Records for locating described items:
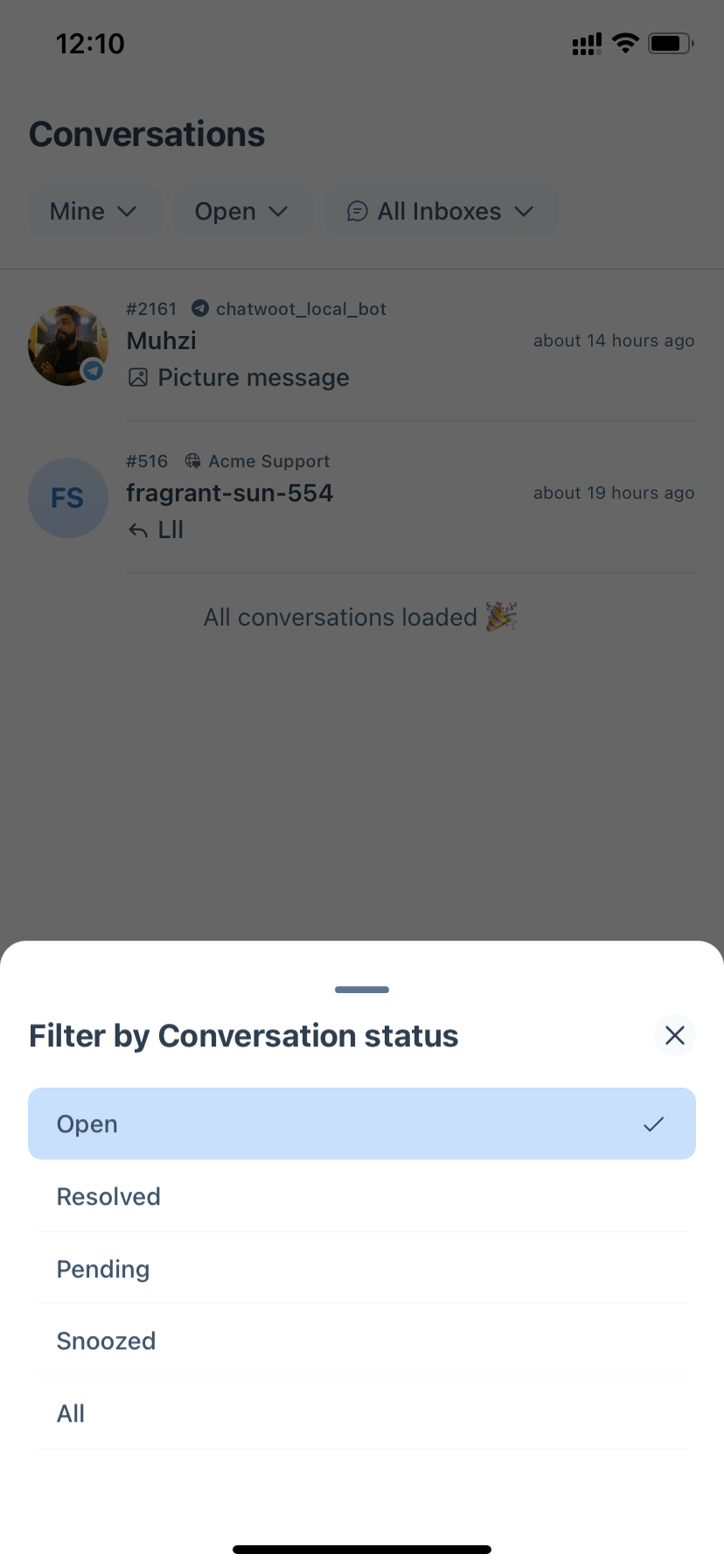The height and width of the screenshot is (1568, 724).
Task: Click the drag handle of the bottom sheet
Action: coord(361,990)
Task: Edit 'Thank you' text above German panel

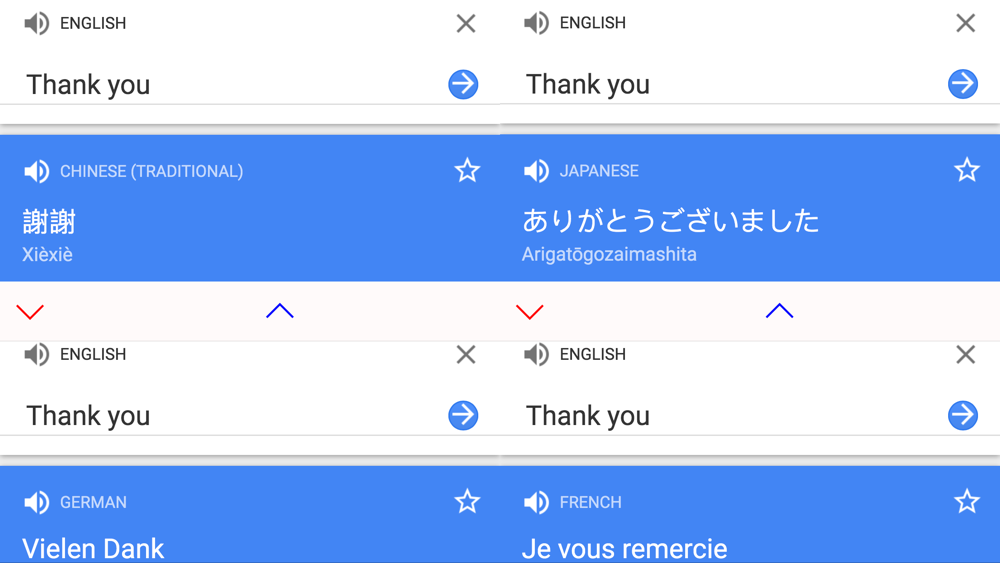Action: 88,416

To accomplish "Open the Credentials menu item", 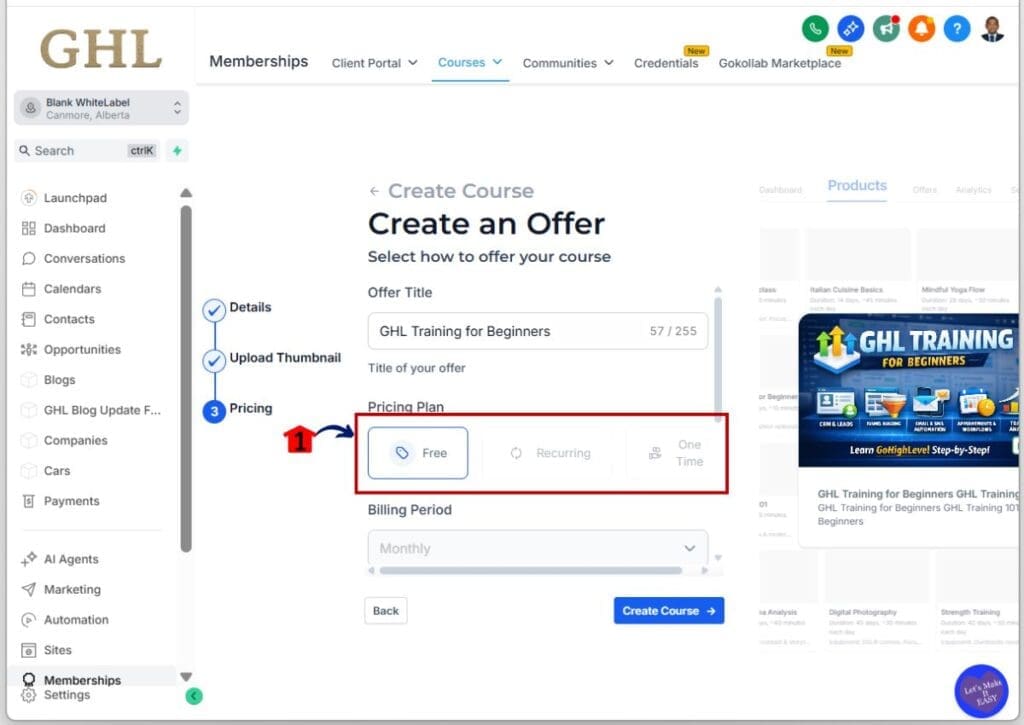I will [x=666, y=62].
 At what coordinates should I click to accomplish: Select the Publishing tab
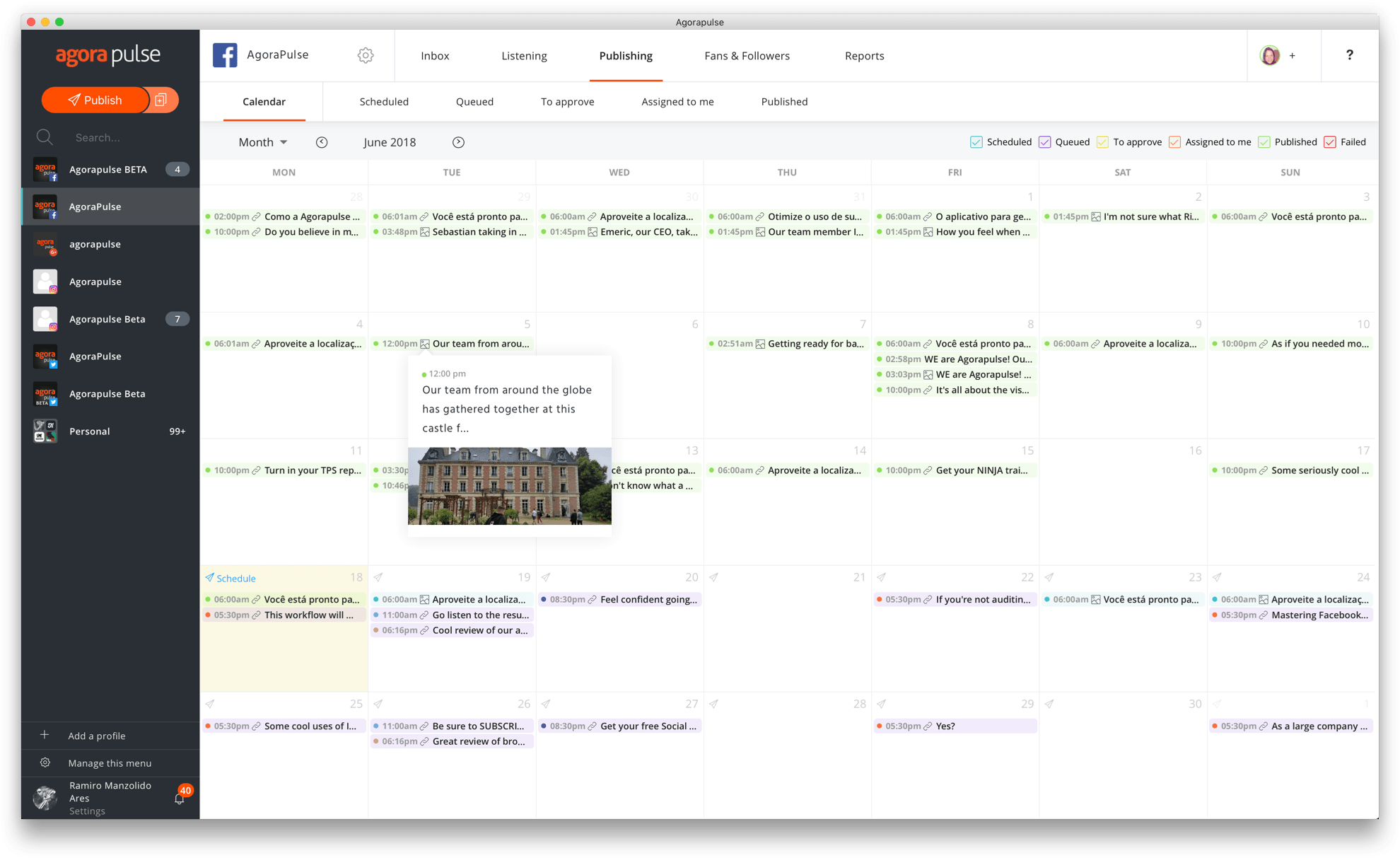[625, 55]
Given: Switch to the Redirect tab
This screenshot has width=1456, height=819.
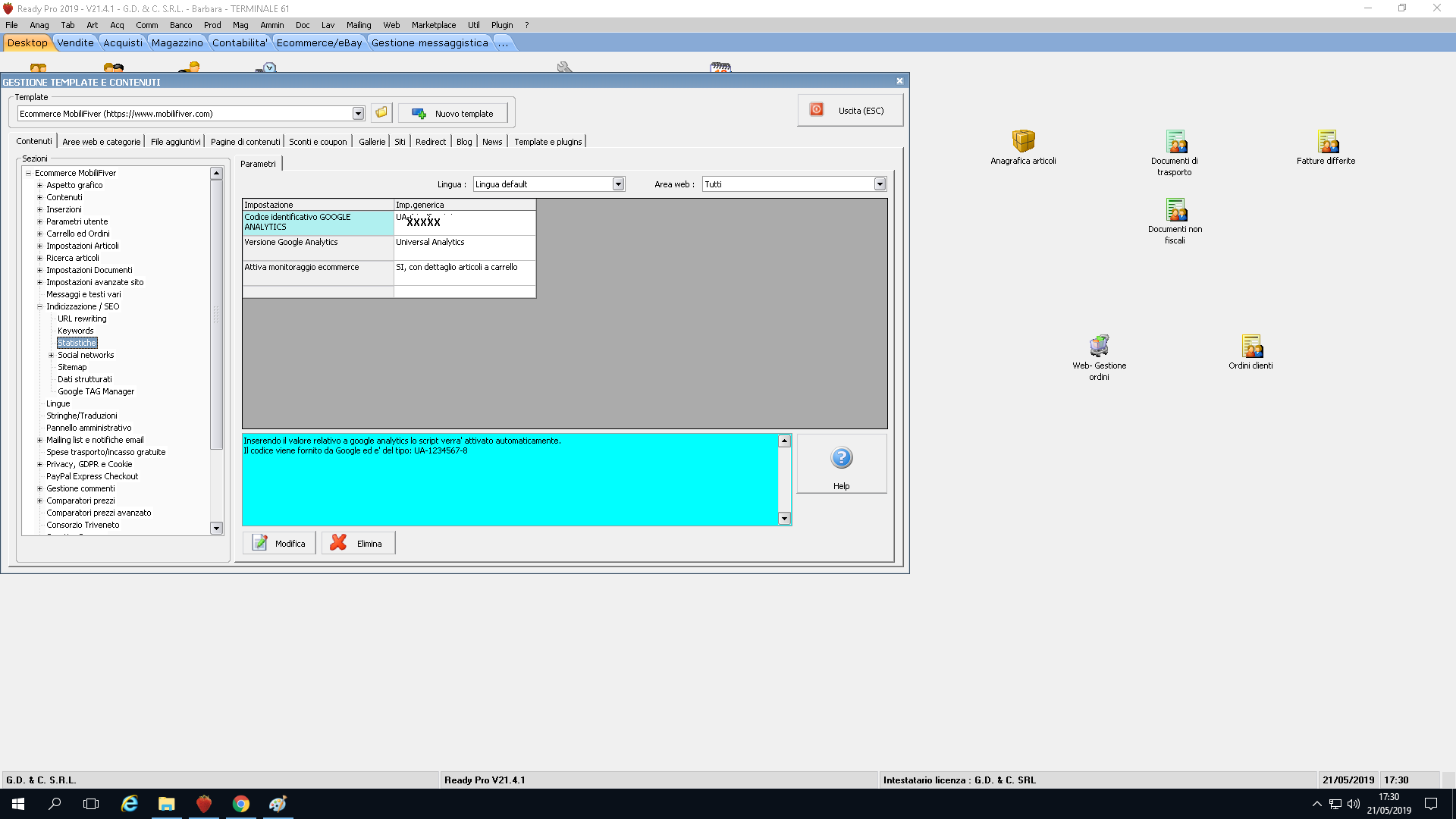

Aim of the task: Arrange the material from the line containing "At what coordinates" through the end of the material as a numbered list, skipping any blank lines. Leave the pictures out of the answer.

Solved exercise:
1.  At what coordinates should I click to accomplish: Select the Publishing tab
2. [625, 55]
3. Given: Switch to the Redirect tab
4. This screenshot has width=1456, height=819.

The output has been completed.